_EXERCISE TEXT_
Using this multicenter prospective observational cohort study, we provide data on the trends in outpatient procedural sedation in the last decade. Understanding trends in outpatient sedation may help institutions better allocate resources for sedation programs provided by pediatric subspecialists outside the operating room.

Although most patients sedated in our consortium continue to be in the age group of 1 to 13 years, we noted a decrease in sedation provided for infants in the 1- to 3-month age group, which may reflect an increasing effort to complete some procedures in this population, especially radiologic procedures, without using sedation.18  It is possible that awareness of the Food and Drug Administration’s warning about potential neurotoxicity from sedation and/or anesthesia may have resulted in elective procedures being delayed until patients are older.19,20  It is also possible that some institutions routinely refer patients <3 months of age to anesthesiologists, who provide general anesthesia in these cases and are thus not included in this database.21 

Pediatric intensivists and pediatric emergency medicine physicians remained the major providers of procedural sedation throughout the study period. This is likely because sedation and airway management are part of the core competencies of these specialties. Interestingly, our data reveal a significant, increasing trend in sedation provided by pediatric hospitalists throughout the study period as this subspecialty has grown. Training and supporting pediatric hospitalists to provide procedural sedation has the potential to avoid unnecessary referrals to anesthesia professionals and to decrease painful procedures done without sedation, as reported by Srinivasan et al.6,22,23  The increasing trend in sedation provided by the hospitalists in this study should concern pediatric hospital medicine program directors because Librizzi et al24  reported that the majority of the hospitalists (fellowship as well as nonfellowship trained) surveyed perceived they had not achieved competency in sedation. Given that the American Board of Medical Specialties has recognized pediatric hospital medicine as a subspecialty of pediatrics, it is imperative that pediatric hospital medicine program directors inculcate robust sedation training in their curricula.25 

We also found a significantly decreasing trend in the other providers providing sedation. This category includes radiologists, nurse anesthetists, other advanced practice nurses or physician’s assistants, physician trainees, nurses, surgeons, and general pediatricians. This decrease is likely explained by the fact that many pediatric hospitals are moving toward a sedation team–based model to provide sedation services and are becoming less dependent on the single-operator model. The American Academy of Pediatrics has expressed concerns about increased adverse events associated with the single-operator model for providing procedural sedation.26  Our data support the concept that pediatric sedation is becoming a specialty aspect of pediatric practice and should be considered as such for training and credentialing. The 2019 American Academy of Pediatrics guidelines for procedural sedation recommend the involvement of an independent observer (independent of performing or assisting with the procedure) who is trained in airway rescue and whose only responsibility is to monitor the patient undergoing deep procedural sedation.27  Additionally, the American Society of Anesthesiologists and the US Food and Drug Administration specify that propofol used for sedation and anesthesia should be administered by sedation and anesthesia providers who are trained in their administration and are not involved in the conduct of the surgical or diagnostic procedure.28 

Consistent with previous publications, our study found that sedation providers often provide sedation for pediatric patients requiring radiologic, hematologic-oncologic, and gastrointestinal procedures.4,5,14  With the shift from use of computed tomography to magnetic resonance imaging in infants and children due to concerns about ionizing radiation, there is an increasing need for sedation because of the longer duration of magnetic resonance imaging as well as the increased need for patient immobility and cooperativeness.2932 

Propofol, because of its quick onset and emergence properties, remains the most favored agent in procedural sedation, especially for radiologic imaging. It is used in combination with fentanyl or ketamine for painful procedures.12,33  We observed a decreasing trend in the use of chloral hydrate and pentobarbital. A decrease in chloral hydrate use is almost certainly due to nonavailability of the oral formulation of chloral hydrate in the United States after the discontinuation of its manufacture. A minority of institutions compound chloral hydrate using the raw ingredients.34  The trend toward less use is appropriate because chloral hydrate has a narrow therapeutic index and no antidote for toxicity. Its use has been associated with prolonged sedation or clinical resedation and has been linked to multiple deaths during procedural sedation.35  Unlike chloral hydrate, pentobarbital is most often delivered intravenously and has a rapid onset of action; however, the duration of sedation can be prolonged, making it a less viable option for high-volume outpatient radiologic services, which rely on a quick patient turnover.36  Miller et al37  have also reported a similar trend in sedative use (decreasing use of chloral hydrate and pentobarbital) across children’s hospital emergency departments.

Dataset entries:
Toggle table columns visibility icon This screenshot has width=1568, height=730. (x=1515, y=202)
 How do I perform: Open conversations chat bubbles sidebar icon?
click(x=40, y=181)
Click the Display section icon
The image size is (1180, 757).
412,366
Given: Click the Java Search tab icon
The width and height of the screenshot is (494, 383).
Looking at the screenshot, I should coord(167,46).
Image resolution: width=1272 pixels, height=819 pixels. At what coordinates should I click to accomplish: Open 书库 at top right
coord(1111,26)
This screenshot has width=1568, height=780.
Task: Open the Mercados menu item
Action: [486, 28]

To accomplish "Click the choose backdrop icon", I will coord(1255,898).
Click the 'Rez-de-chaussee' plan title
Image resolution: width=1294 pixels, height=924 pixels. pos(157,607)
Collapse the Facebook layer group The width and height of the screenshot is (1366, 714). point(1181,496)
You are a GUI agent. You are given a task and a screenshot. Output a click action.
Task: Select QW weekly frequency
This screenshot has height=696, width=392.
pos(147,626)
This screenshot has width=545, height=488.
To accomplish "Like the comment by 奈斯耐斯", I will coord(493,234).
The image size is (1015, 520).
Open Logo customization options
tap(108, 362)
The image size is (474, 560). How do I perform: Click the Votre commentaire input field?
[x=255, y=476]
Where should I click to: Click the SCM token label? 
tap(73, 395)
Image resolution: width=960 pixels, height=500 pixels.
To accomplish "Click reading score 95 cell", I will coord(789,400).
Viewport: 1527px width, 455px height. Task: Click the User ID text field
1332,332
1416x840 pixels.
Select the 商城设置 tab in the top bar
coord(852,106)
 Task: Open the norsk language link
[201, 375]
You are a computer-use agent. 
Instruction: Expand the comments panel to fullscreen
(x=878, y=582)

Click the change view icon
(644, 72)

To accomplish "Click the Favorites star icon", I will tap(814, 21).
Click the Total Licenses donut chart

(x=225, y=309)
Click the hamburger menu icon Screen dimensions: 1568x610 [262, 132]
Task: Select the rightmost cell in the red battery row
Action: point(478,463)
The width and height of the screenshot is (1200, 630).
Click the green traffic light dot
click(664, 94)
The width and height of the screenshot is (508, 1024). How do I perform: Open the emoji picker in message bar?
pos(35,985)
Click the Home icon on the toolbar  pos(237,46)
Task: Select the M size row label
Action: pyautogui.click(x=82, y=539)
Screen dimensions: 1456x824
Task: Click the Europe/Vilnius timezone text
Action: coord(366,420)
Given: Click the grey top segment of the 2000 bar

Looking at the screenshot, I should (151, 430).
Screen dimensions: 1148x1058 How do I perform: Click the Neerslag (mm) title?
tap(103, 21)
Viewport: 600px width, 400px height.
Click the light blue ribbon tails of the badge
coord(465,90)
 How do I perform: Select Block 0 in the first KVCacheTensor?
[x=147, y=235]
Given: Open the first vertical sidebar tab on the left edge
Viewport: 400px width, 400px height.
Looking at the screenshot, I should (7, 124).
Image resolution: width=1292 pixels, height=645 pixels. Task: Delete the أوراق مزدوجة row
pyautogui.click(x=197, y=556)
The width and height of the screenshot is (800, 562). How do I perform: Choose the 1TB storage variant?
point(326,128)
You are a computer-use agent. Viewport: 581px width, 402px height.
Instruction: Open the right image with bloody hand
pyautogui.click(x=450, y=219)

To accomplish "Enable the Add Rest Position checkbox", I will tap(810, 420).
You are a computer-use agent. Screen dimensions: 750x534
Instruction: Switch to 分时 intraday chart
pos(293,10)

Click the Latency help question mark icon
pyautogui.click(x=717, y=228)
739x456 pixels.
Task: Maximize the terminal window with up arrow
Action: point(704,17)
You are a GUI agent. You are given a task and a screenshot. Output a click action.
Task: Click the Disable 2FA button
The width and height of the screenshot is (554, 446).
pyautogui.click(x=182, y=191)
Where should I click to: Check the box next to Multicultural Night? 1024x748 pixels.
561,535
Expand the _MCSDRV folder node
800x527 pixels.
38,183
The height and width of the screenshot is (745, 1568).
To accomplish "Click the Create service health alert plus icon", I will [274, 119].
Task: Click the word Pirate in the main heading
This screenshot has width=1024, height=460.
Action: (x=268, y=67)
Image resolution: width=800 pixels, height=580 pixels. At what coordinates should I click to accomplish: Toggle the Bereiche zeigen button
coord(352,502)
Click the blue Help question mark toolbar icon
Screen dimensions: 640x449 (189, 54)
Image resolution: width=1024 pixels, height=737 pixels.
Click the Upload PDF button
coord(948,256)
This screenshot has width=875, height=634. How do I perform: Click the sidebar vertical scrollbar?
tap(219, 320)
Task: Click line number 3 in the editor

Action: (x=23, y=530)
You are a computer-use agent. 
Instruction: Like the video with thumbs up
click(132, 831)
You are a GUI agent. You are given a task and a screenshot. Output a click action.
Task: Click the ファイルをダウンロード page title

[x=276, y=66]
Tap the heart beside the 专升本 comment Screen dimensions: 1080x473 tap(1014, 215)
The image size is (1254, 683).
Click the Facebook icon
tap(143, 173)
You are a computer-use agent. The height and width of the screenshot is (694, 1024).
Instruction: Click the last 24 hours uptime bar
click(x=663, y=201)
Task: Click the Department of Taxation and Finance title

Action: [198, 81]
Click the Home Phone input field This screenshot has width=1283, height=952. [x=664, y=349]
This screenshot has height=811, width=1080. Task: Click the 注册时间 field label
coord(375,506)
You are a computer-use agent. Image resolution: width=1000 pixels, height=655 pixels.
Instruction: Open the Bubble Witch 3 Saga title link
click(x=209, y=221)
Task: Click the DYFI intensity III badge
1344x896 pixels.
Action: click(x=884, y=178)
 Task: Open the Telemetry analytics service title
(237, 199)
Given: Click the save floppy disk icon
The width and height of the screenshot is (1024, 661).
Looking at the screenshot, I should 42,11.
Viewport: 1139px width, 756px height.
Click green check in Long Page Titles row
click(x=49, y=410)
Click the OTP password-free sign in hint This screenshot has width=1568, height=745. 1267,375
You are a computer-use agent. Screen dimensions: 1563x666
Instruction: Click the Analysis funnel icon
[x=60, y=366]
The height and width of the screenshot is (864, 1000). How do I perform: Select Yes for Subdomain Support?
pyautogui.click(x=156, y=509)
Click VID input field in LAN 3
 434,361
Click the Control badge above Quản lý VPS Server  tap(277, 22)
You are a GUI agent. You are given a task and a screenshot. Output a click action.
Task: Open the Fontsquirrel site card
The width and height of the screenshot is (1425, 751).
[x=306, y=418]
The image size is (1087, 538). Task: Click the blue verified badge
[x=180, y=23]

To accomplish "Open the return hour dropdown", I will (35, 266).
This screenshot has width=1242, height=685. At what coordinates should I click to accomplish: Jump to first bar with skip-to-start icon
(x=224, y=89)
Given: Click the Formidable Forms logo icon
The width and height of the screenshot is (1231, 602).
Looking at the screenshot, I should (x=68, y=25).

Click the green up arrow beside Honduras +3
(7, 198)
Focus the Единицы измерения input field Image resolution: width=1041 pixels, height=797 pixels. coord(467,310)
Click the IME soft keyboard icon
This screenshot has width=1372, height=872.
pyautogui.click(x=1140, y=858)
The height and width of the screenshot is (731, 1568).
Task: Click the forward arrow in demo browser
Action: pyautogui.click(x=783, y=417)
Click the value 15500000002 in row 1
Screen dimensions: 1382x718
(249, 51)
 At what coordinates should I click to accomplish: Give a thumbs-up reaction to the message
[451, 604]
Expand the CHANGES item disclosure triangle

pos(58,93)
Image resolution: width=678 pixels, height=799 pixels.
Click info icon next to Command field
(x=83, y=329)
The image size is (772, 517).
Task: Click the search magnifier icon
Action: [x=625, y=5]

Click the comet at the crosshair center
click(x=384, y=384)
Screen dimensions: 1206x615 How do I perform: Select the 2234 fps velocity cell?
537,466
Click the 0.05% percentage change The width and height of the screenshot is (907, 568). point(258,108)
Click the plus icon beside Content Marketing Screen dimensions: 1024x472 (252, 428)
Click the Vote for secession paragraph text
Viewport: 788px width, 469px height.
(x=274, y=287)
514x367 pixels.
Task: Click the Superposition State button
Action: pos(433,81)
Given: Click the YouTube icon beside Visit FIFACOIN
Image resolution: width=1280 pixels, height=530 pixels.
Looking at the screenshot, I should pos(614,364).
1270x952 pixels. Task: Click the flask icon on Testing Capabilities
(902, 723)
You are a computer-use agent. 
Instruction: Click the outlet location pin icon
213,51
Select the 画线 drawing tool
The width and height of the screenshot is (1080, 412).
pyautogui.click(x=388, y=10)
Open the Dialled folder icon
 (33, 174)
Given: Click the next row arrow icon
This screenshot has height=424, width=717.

_WHAT THIS TASK INVOLVES_
From the text on pediatric sedation trends, return everything from "Using this multicenter" down to "the operating room.", copied word for word.

_ANSWER TO THE PROBLEM_
Using this multicenter prospective observational cohort study, we provide data on the trends in outpatient procedural sedation in the last decade. Understanding trends in outpatient sedation may help institutions better allocate resources for sedation programs provided by pediatric subspecialists outside the operating room.